No weather reports to justify it. No permit delays. No recorded incident.
She’d assumed it was a clerical oversight.
Now she wasn’t so sure.
She closed the file gently, as if that might keep everything inside from spilling onto the town.
“It always comes back to the evidence, Deputy,” she added. “Not the stories people tell when they’re mad.”
Scout’s mouth tipped in a grim half-smile.
For a second, Eleanor almost smiled back.

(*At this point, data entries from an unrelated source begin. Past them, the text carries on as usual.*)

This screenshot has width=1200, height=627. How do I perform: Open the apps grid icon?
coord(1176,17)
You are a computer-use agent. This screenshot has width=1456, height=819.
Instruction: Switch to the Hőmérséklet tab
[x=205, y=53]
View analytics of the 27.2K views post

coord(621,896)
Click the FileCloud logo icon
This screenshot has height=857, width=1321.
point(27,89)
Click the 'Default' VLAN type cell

“Story of my life,” she said.
“Now go tell your boss I’m not letting him railroad my client on the strength of one angry ex and a bunch of strangers with microphones.”
38
Jackson County Courthouse — Mid Morning
Eleanor Harper had barely slept.
Between a surprise weekend visit from her parents and Declan O’Rourke’s sudden trip back to Charleston, Sylva’s usual rhythm had been anything but quiet.
The courtroom, however, was exactly what she needed.
Order. Rules. Predictable arguments.
The room was quiet except for the soft rustle of papers when Eleanor Harper stood from counsel table.